Item-finding records:
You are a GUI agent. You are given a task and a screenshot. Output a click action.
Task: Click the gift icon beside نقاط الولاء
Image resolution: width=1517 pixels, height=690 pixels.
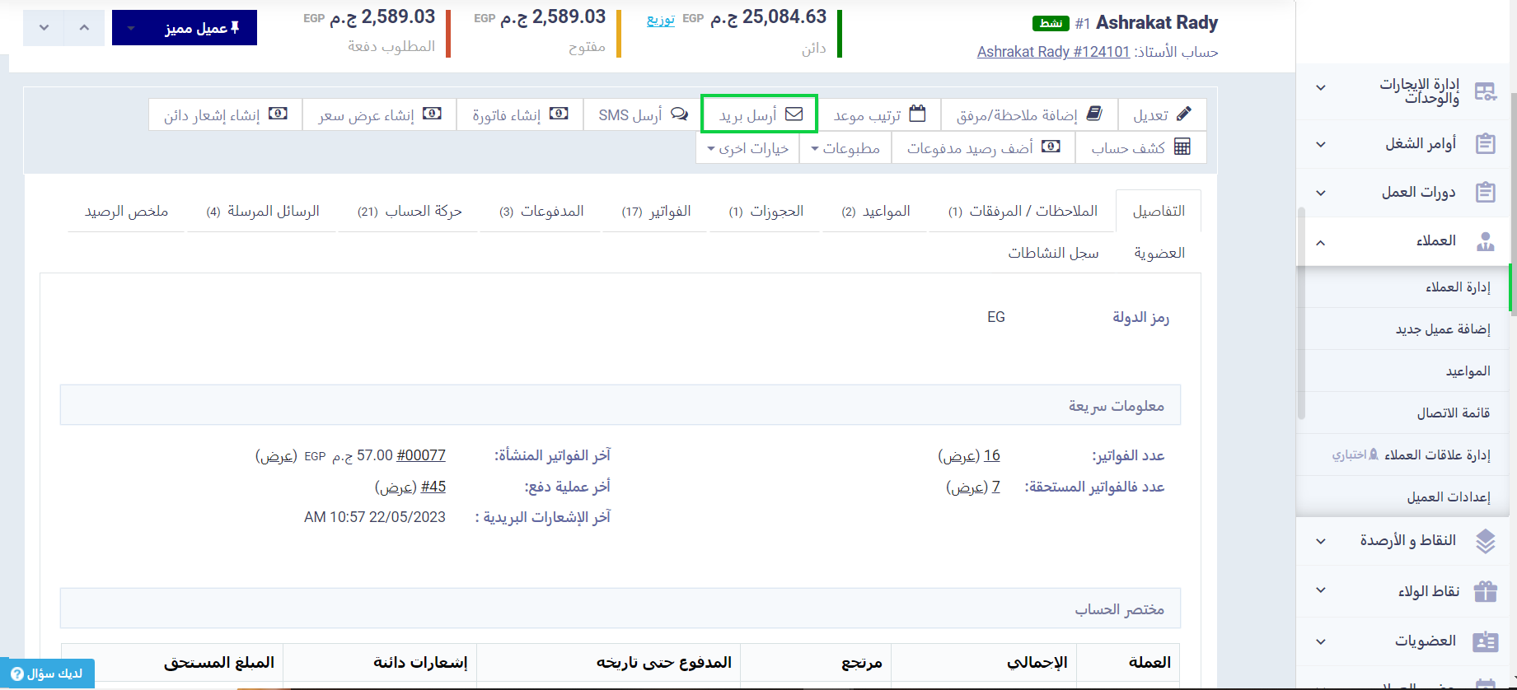pos(1485,590)
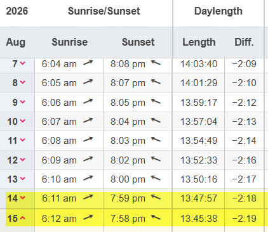Screen dimensions: 268x232
Task: Expand the August 14 row chevron
Action: [23, 198]
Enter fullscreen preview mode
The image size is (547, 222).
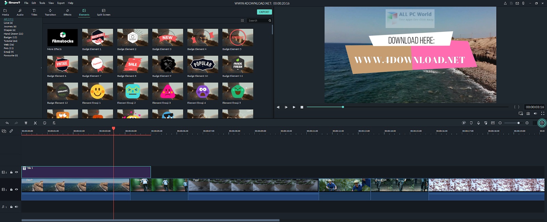543,113
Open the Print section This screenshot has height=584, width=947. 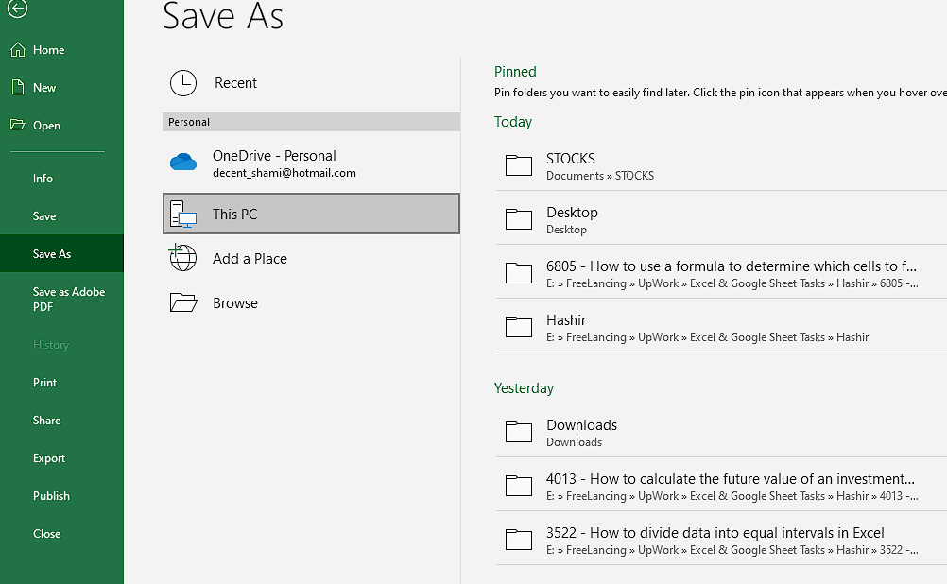click(44, 382)
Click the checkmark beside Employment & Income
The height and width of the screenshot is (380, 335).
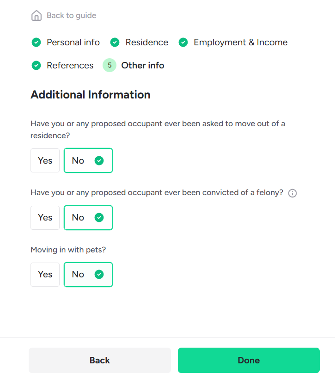[x=183, y=43]
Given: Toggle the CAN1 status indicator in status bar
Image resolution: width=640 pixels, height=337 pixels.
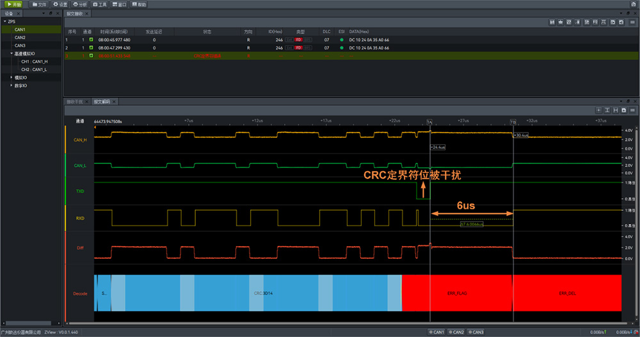Looking at the screenshot, I should 437,332.
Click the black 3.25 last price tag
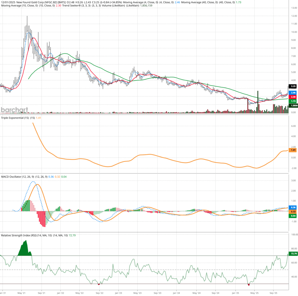 [293, 86]
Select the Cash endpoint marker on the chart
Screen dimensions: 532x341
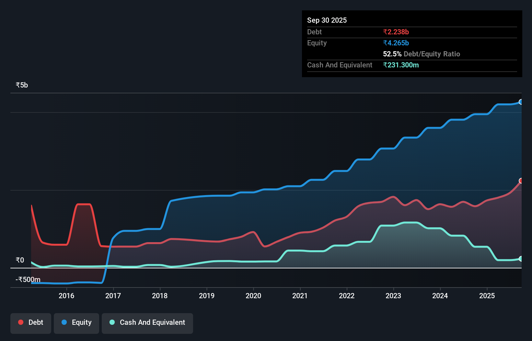coord(521,259)
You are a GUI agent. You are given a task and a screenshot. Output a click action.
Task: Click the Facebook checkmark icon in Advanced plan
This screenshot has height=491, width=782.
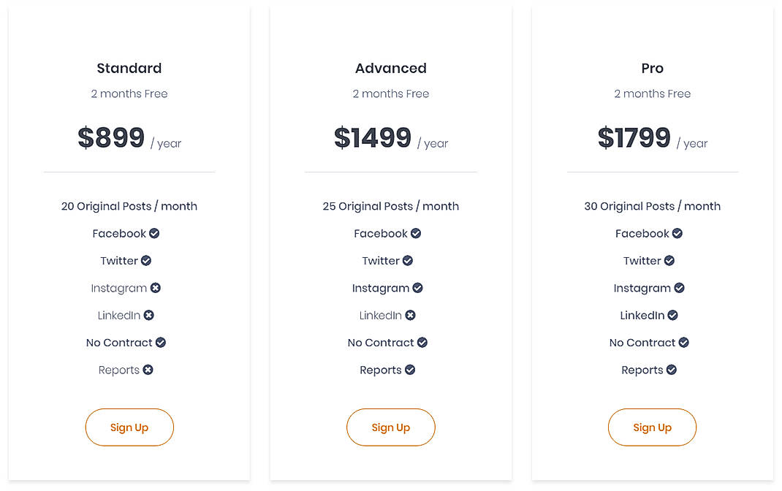pyautogui.click(x=415, y=233)
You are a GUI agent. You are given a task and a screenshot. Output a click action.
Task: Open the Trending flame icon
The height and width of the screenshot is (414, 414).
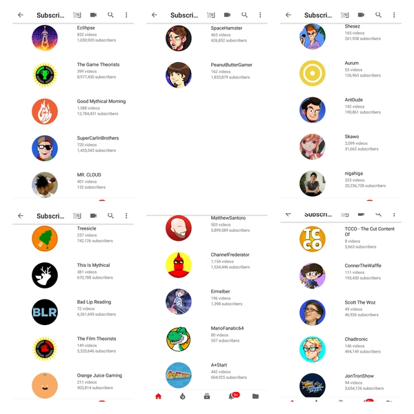[182, 396]
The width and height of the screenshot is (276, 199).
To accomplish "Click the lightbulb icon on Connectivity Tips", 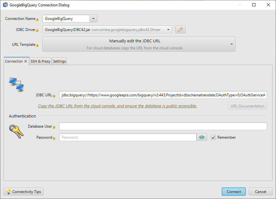I will coord(9,191).
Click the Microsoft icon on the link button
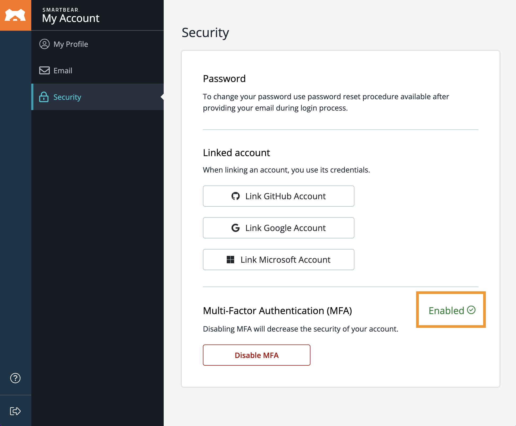The image size is (516, 426). point(230,260)
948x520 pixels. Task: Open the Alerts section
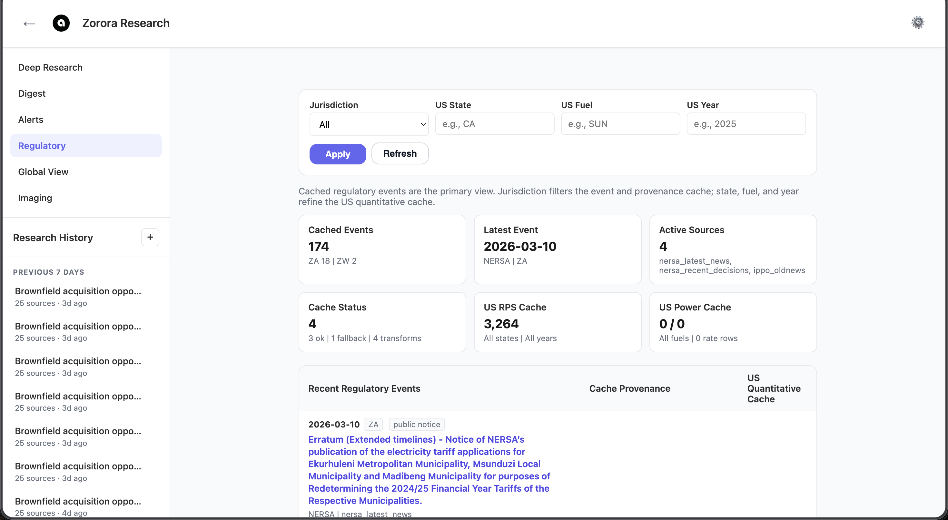tap(31, 120)
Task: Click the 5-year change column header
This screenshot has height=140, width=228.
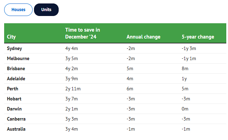Action: pos(198,37)
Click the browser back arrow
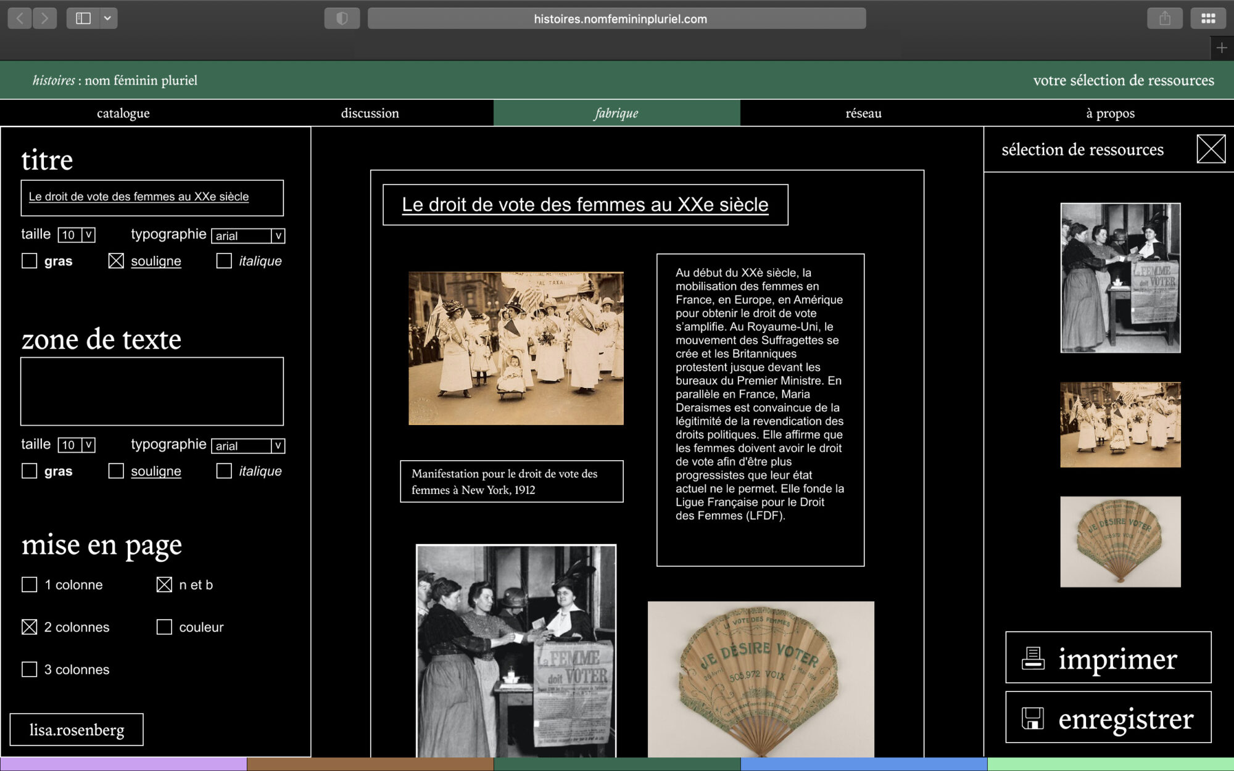The width and height of the screenshot is (1234, 771). coord(20,19)
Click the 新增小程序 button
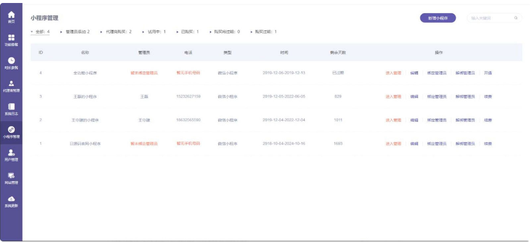 click(438, 19)
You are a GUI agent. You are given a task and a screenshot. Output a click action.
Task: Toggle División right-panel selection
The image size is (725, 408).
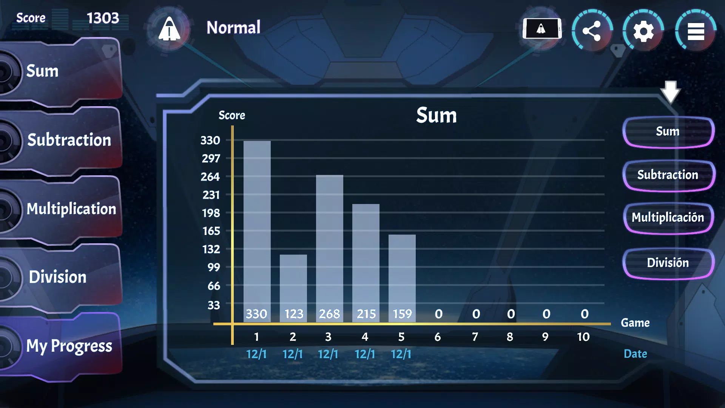tap(667, 263)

Stated problem. Copy the items from the beginning through the line with "Action: [23, 198]", including that line. Omit the pictures.

Solved exercise.
You are a GUI agent. You are given a task and a screenshot. Output a click action.
Task: Click the gift icon beside نقاط الولاء
Image resolution: width=1517 pixels, height=690 pixels.
pos(1485,590)
Screen dimensions: 268x232
Task: Expand the August 14 row chevron
Action: [23, 198]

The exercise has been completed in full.